(Dataset entries)
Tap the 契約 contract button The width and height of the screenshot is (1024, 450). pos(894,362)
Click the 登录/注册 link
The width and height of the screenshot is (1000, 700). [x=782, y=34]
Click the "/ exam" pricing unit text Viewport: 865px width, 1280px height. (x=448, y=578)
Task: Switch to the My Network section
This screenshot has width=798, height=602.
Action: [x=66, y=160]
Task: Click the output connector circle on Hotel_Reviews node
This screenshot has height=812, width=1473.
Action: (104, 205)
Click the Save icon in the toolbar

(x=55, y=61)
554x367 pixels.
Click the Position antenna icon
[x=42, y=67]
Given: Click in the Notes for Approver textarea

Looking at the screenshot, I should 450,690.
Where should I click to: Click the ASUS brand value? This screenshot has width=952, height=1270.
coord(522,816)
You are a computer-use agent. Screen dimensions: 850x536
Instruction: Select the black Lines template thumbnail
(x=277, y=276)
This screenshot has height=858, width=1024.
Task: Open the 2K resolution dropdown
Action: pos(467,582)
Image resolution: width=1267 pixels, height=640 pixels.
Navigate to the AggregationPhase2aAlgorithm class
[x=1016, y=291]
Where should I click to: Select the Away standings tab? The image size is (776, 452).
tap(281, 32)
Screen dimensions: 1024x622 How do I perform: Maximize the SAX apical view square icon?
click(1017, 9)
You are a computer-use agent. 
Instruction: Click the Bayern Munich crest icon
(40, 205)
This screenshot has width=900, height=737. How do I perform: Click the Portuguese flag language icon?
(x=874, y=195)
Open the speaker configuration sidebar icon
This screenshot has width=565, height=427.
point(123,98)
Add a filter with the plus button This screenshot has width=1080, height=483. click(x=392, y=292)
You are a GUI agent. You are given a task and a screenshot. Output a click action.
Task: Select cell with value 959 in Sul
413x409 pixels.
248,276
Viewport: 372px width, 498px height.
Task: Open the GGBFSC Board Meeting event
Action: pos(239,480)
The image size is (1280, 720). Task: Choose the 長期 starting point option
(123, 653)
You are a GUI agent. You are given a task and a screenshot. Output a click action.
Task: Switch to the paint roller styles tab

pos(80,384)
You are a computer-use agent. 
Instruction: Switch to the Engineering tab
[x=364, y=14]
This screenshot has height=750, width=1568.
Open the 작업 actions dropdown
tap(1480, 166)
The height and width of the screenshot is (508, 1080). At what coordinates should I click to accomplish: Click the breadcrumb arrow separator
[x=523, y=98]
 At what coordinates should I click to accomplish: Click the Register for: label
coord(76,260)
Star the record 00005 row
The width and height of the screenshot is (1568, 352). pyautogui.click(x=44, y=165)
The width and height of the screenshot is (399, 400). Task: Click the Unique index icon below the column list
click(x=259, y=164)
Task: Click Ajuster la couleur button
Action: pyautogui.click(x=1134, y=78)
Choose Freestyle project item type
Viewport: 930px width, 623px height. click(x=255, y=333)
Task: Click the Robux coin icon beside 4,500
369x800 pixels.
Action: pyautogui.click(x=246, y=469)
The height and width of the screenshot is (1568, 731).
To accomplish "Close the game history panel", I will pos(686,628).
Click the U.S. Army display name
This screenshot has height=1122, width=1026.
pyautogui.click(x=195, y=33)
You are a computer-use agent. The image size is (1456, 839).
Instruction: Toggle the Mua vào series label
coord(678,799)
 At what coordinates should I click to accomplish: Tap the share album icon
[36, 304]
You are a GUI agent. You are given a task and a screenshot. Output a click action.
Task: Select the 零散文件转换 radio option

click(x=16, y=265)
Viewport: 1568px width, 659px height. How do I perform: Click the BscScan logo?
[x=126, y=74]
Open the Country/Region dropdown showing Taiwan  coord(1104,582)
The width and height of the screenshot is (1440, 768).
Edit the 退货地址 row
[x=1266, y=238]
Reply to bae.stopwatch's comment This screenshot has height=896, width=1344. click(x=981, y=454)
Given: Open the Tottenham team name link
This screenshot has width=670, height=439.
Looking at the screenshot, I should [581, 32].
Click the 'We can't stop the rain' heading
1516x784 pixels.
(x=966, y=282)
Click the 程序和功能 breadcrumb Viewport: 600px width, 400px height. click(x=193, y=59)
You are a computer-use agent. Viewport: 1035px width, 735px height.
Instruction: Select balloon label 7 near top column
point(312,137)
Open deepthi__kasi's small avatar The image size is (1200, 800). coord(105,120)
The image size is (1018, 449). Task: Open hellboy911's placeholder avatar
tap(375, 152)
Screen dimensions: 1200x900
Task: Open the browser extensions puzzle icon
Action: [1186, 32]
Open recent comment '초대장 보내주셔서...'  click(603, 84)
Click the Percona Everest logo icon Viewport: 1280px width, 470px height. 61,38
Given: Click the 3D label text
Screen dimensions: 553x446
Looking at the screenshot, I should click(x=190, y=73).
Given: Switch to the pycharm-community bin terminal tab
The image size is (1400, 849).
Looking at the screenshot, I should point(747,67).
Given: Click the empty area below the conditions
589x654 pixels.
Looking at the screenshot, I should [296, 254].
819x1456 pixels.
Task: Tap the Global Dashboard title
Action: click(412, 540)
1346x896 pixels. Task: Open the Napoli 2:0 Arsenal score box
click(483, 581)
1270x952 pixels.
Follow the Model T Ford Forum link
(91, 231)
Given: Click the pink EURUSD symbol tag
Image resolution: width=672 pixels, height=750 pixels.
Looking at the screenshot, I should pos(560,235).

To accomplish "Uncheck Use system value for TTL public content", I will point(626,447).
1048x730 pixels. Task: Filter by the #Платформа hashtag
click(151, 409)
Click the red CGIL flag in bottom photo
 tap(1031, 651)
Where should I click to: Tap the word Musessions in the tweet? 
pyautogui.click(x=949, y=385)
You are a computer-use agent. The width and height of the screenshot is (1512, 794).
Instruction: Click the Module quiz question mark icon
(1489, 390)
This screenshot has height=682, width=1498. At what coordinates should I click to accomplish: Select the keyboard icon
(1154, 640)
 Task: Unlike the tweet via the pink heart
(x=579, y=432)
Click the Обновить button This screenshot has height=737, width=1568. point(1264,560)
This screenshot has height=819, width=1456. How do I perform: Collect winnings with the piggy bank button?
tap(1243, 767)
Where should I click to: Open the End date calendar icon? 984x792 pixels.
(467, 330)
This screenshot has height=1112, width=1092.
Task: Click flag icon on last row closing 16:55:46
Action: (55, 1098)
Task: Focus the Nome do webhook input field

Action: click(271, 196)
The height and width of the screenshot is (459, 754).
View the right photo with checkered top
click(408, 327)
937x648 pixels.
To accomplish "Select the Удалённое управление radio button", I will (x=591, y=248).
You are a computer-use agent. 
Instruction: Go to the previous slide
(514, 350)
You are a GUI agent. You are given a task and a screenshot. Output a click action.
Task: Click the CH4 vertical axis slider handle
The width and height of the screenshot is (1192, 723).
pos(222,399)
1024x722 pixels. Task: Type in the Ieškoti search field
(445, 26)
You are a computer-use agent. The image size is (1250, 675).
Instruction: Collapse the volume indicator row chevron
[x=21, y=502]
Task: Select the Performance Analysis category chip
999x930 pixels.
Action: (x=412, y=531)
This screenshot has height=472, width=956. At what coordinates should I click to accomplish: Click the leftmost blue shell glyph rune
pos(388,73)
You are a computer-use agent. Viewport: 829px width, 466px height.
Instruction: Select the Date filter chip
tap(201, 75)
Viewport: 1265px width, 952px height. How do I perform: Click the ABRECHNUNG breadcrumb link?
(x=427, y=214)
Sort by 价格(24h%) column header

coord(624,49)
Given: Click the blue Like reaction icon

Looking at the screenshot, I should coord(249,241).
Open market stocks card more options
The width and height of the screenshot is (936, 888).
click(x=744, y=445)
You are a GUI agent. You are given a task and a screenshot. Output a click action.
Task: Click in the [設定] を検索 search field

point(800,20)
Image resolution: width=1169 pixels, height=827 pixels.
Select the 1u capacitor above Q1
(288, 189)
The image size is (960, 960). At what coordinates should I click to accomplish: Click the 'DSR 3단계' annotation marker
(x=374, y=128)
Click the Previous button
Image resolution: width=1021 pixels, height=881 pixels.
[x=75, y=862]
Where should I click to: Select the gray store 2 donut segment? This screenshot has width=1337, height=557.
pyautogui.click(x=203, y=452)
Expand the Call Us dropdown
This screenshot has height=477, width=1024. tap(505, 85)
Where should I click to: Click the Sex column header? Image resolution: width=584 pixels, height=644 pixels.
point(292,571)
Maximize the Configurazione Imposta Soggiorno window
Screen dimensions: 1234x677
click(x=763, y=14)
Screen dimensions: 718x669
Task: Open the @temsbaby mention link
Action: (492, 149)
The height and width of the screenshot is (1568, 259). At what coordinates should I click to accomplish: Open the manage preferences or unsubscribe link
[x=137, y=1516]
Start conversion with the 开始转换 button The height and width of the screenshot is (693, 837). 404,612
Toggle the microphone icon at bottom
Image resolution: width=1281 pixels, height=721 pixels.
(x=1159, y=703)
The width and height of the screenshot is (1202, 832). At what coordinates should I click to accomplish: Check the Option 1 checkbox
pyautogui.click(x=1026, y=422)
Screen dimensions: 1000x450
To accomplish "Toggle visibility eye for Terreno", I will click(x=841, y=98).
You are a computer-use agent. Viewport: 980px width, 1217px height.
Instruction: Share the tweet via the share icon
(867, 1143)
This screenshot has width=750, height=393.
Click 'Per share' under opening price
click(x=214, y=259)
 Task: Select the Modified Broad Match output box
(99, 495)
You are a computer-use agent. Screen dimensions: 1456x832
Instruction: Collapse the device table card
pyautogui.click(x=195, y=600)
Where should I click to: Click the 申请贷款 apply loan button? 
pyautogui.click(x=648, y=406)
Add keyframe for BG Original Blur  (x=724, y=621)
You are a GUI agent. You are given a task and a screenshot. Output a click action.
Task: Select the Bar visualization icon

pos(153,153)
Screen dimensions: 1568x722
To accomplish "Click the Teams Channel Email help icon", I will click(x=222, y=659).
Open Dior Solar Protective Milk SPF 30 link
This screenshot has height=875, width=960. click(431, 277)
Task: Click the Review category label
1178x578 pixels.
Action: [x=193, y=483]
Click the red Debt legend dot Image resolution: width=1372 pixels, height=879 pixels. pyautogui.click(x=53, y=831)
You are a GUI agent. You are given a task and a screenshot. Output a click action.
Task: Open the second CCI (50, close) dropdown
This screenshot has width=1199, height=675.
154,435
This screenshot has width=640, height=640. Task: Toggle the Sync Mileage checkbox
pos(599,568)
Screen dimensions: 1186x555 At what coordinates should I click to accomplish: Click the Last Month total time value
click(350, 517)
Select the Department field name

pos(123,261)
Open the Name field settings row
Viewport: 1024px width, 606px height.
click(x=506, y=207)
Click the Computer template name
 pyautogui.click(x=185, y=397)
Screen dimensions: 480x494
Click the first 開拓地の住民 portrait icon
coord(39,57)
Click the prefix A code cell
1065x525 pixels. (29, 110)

WORK ORDER: Both the first line of the data above and the line with "Task: Switch to the My Network section" must be included; please return exactly those lines and the ones between them.

YOUR RESPONSE:
Tap the 契約 contract button The width and height of the screenshot is (1024, 450). pos(894,362)
Click the 登录/注册 link
The width and height of the screenshot is (1000, 700). [x=782, y=34]
Click the "/ exam" pricing unit text Viewport: 865px width, 1280px height. (x=448, y=578)
Task: Switch to the My Network section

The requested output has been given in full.